WHAT IS BEING ASKED: For each line below that contains the word "agent", make a copy.
*** INFORMATION PROVIDED Section Begins ***
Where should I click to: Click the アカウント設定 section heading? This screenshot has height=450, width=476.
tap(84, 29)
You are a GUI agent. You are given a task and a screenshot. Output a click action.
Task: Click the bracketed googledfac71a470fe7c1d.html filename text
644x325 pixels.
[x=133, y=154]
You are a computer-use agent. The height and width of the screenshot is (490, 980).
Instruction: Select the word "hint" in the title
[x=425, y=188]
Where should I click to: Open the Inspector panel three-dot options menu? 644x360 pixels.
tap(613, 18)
*** INFORMATION PROVIDED Section Ends ***
*** INFORMATION PROVIDED Section Begins ***
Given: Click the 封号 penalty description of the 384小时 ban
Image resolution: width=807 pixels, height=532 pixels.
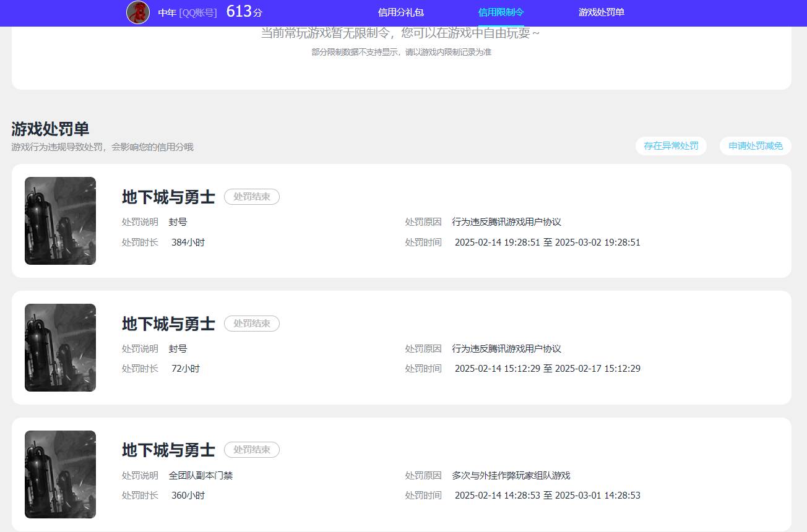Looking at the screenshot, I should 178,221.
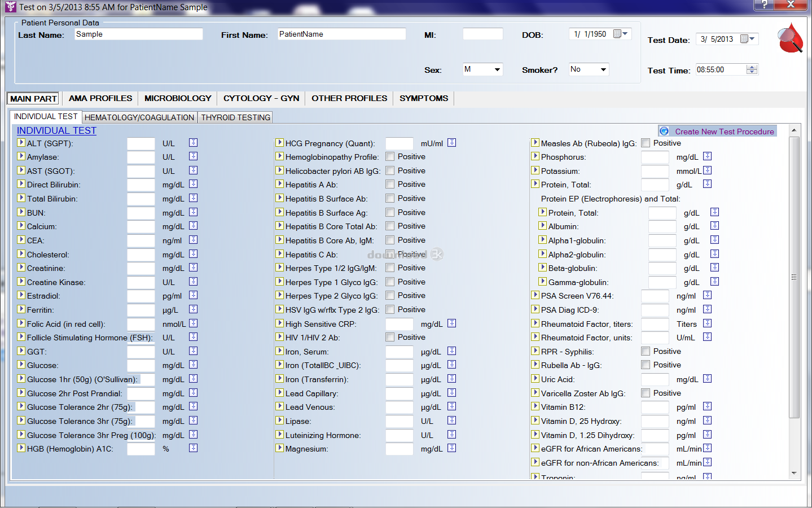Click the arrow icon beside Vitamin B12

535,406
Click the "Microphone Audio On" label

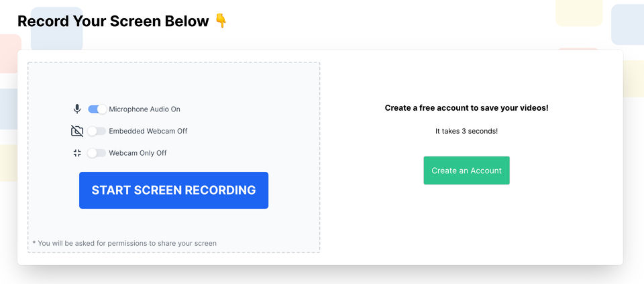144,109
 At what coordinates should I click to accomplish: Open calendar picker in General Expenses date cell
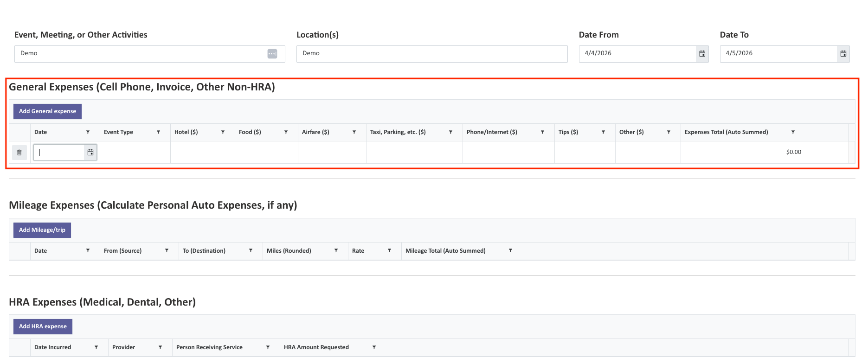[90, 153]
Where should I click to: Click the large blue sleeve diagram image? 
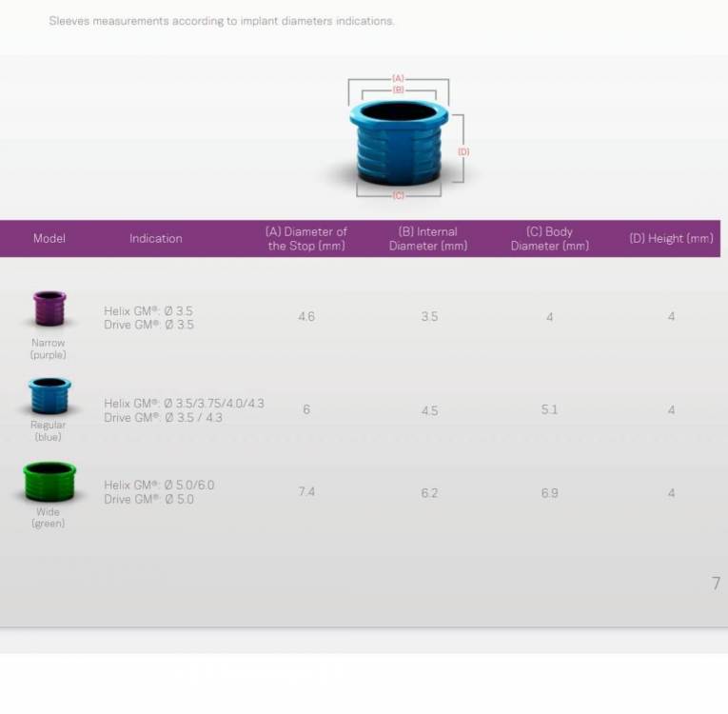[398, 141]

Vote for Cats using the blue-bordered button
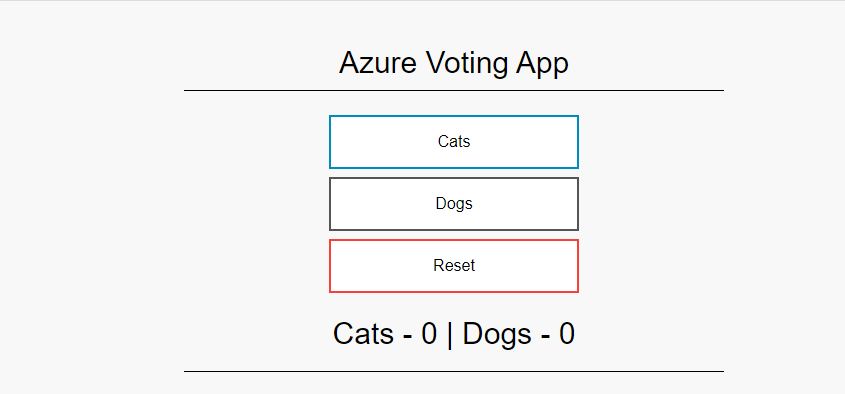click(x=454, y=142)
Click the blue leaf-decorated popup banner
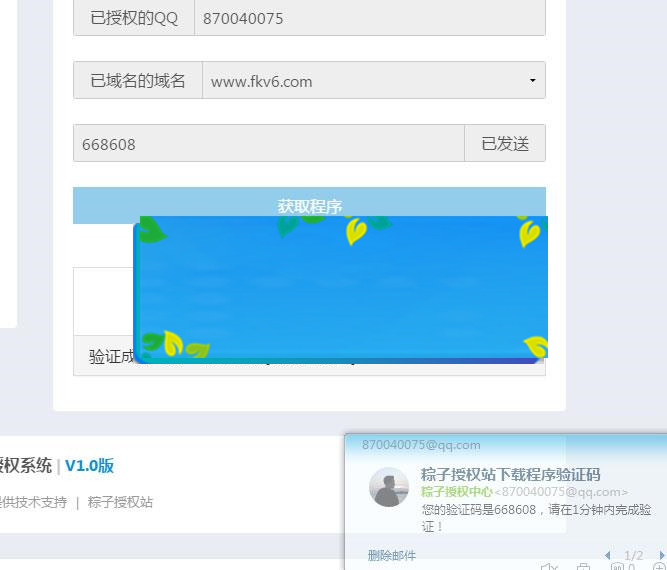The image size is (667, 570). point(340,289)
*** INFORMATION PROVIDED Section Ends ***
*** INFORMATION PROVIDED Section Begins ***
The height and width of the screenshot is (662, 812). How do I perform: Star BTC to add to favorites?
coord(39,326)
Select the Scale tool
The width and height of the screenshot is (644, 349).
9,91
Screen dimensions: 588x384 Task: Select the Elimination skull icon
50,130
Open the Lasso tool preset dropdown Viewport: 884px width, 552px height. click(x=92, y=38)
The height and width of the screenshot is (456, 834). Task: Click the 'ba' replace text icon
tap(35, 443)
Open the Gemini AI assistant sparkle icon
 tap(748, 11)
*** INFORMATION PROVIDED Section Ends ***
SOLUTION TO THIS PROBLEM:
You are a GUI agent. You are given a task and a screenshot. Output a click action.
You are a computer-use agent. The height and width of the screenshot is (490, 980).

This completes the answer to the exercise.